Today I got an email from account@paypal.com that says:

PayPal is constantly working to ensure security by regularly screening the accounts in our system.
We recently reviewed your account, and we need more information about your business to allow us to provide uninterrupted service.

It goes on to tell me that I need to veryify a few details on their website before they will reinstate the account and gives me a web link to http://paypal.com-wsr.info/webscr?cmd=_login-sub=me@domain.com

Of course the email is in the correct paypal colours and style. And it is also clever because it instantly got me indignant. I recently bought a second hand Powerbook on ebay and suspending my account due to a change in ‘useage profiling’ is just the sort of thing I would expect. So in a rush of annoyance at having my account suspended I very nearly put in my details

The url is convincing at first glance. But take a close look at it and we see that the actual domain is com-wsr.info, and paypal is just a subdomain (anyone can add any subdomain they want to their domain, so I can easily create a url like paypal.thesheep.co.uk for this site). The subdomain creates the illusion of the proper paypal.com domain.

Finally, they have done an exceptionally good job of replicating the real paypal site The linked site is so complete that you can even go through the entire registration process to register a new account. I did this, putting in fictitious details and a hotmail email address. Then I went to the real paypal site and tried to log in – and it let me!. Presumably they use some sort of forwarding to relay all the HTTP requests directly to the real site, and hijack the password details along the way. Pretty sophisticated.

2 Comments

  1. Wow. You really do need to be on my toes don’t you.

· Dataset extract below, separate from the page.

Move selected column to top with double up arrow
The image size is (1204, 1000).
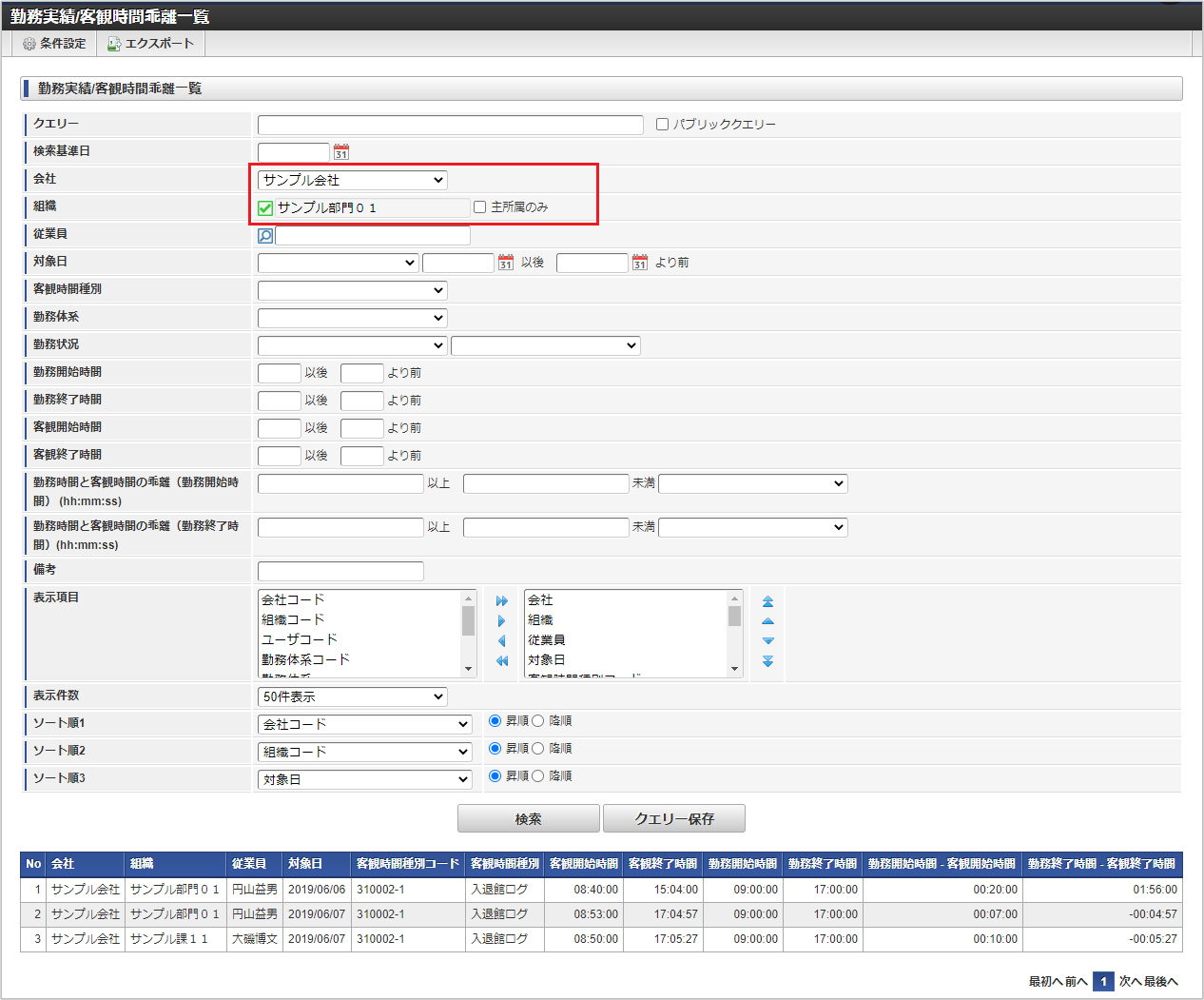pos(767,601)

    I have a blanket policy not to respond to any of these types of mail until such time as an account becomes unusable.

    I had a whole load of mail come through from ebay threatening to cancel my account if I did not update my details after a credit card passed its expiry. They didn’t cancel my account and I will update it when I am ready.

    I look forward to hearing what PayPal have to say.

    Speak to you soon,

    Steve

  2. Paypal have said it was a phishing attack. I think it’s pretty worrying that someone can build a site this sophisticated that actually lets you interact with the database behind the real paypal site. I would have thought it was possible to use those ‘human-check’ images (those images with numbers and letters that machines can’t read) to stop this happening. There was one of these presented to me during the registration process. But perhaps they just forwarded the image on from the real Paypal site, cleverly getting the unsuspecting registrant to pass the human test for them.